━━━━━ Extrait à lire ━━━━━
[Temps de lecture : ~13 minutes. C’est un peu long pour un millenial, d’après ce que j’ai compris]
Certains de mes amis sont des millenials. Je mets de l’italique parce que c’est une expression anglaise qu’on utilise partout, mais comme elle sonne pas mal, on peut la garder sans avoir honte. La définition de ce qu’est un millennial n’est pas super simple, et a priori, entre Wikipedia, les sociologues, et les gens qui font du marketing (qui cherchent désespérément à cibler les millenials) et tout, c’est pas facile-facile de s’y retrouver. Ce qui semble faire consensus, c’est qu’il s’agit des personnes occidentales nées grosso modo entre 1980 et 2000. J’ai repéré que des sociologues s’étripaient pour décider si la date limite serait plutôt 1996 ou 2000 et ça m’a bien fait rigoler, parce que bon, faut pas déconner non plus.
━━━━━ Enregistrements sources ━━━━━
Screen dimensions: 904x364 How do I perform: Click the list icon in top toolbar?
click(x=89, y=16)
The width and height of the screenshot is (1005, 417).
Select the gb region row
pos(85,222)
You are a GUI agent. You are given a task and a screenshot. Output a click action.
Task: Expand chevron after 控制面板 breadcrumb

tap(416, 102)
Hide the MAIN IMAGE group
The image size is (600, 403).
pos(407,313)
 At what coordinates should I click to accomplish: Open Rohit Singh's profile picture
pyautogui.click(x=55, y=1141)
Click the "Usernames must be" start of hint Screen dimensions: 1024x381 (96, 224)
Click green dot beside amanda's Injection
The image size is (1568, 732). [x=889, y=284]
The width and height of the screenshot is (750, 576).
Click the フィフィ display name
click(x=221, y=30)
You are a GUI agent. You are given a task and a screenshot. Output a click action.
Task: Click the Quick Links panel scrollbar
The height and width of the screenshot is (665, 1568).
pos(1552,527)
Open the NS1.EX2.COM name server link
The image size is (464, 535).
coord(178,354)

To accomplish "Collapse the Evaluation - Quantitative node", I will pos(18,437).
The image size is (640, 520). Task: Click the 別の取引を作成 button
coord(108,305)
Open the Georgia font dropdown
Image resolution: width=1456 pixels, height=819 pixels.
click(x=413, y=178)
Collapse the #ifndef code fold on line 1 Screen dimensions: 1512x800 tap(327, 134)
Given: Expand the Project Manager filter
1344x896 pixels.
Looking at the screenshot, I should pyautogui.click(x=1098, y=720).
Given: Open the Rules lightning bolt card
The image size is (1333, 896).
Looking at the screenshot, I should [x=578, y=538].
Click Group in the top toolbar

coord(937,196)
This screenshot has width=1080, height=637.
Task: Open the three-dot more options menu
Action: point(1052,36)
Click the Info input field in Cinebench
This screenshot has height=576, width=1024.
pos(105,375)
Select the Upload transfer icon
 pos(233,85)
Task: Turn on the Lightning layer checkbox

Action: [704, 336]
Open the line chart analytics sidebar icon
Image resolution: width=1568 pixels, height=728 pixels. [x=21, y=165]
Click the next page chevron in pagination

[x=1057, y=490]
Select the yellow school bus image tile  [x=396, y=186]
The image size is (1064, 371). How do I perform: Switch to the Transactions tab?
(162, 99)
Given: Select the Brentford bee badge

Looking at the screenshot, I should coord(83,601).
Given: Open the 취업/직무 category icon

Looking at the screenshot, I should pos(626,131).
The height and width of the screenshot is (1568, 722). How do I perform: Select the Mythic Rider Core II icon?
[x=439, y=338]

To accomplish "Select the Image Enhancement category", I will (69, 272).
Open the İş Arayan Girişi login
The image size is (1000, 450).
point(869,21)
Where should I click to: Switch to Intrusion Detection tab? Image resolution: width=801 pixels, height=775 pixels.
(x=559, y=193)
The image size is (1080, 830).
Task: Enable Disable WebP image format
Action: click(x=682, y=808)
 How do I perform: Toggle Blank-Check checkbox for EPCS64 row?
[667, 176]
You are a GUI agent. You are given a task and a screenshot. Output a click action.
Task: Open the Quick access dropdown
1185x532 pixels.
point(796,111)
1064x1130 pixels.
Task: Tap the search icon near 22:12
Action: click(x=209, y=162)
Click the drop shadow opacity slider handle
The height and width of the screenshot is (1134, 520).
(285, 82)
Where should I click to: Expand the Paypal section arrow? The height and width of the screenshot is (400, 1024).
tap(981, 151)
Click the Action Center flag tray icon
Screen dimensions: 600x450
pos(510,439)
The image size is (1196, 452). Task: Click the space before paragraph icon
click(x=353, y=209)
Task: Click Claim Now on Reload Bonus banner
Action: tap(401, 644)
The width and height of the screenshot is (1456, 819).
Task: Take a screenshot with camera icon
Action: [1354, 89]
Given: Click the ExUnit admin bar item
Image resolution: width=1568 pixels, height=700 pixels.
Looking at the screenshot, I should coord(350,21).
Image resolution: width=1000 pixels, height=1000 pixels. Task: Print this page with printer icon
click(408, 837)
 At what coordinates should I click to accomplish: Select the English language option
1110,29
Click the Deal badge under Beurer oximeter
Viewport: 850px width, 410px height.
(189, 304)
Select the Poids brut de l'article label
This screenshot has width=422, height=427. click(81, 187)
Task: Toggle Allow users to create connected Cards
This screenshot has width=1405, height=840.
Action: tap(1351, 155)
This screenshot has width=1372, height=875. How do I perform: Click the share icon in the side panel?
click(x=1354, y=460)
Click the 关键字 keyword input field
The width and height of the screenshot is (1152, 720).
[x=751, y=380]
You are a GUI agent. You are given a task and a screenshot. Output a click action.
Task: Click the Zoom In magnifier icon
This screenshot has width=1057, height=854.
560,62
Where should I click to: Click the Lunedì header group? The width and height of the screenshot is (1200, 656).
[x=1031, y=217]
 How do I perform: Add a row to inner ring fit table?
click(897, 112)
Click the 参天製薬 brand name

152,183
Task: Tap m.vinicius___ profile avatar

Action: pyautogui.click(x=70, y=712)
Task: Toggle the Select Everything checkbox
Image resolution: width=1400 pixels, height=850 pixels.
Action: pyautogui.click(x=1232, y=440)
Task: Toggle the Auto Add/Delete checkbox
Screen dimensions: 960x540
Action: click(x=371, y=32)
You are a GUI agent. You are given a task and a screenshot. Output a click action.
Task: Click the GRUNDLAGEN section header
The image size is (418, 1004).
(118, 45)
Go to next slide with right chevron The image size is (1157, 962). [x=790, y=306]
━━━━━
■ Tâches à accomplir:
1 – Dans les enregistrements, recopiez intégralement les lignes allant de celle qui contient "Where should I click to: Expand" jusqu'à celle qui contient "pos(510,439)" incluse, consignes comprises, en mettant à l'échelle chaque coordonnée de clic figurant dans les réponses : multipliez-la par 0,65 et arrondissez à l'entier, les demis étant arrondis vers le haut.
2 – Poursuivez le texte sur les millenials à partir de sa dernière phrase.
Le texte sur les millenials et les enregistrements n'ont aucun rapport entre eux.

■ Résultats par tâche:
1 –
Where should I click to: Expand the Paypal section arrow? The height and width of the screenshot is (400, 1024).
tap(638, 98)
Click the Action Center flag tray icon
Screen dimensions: 600x450
pos(332,285)

2 –
Il y a d’autres particularités sur lesquelles tout le monde est à peu près d’accord. Par exemple, ils correspondent à la génération dite Y. Celle qui vient après la X (la mienne) et juste avant, vous vous en doutez, la Z. La Z c’est celle des chiards nés après 2000, dont les enfants n’auront pas de lettre pour décrire leur génération, ces cons ! Haha ! J’en ris encore. Autres exemples qui caractérisent les millenials : Ils n’ont pas connu la guerre froide avec cette terreur de l’anéantissement nucléaire (bon. Là, bon. J’entre pas dans la catégorie milléniale, mais j’ai jamais ressenti pareille terreur. À mon avis, y a un biais ici, et ça, ça doit correspondre seulement aux Américains). Ils n’ont pas connu le monde sans SIDA, ils sont nés avec l’informatique, et, pour la plupart, internet (alors que nous autres on s’éclatait avec le minitel, mais c’était pas vraiment internet, a priori). J’ai un doute sur l’internet dans les années 80, et en tout cas je ne m’en rappelle pas. Et dans les années 90, je me souviens encore avec nostalgie du son tellement particulier que faisait mon modem quand il se connectait. Je guettais avec grande angoisse les changements de tonalité indiquant qu’il allait y avoir un problème, ou… non ! C’est bon ! C’est passé ! Hourra ! Pour les nostalgiques ou ceux qui connaissent pas, c'est ici.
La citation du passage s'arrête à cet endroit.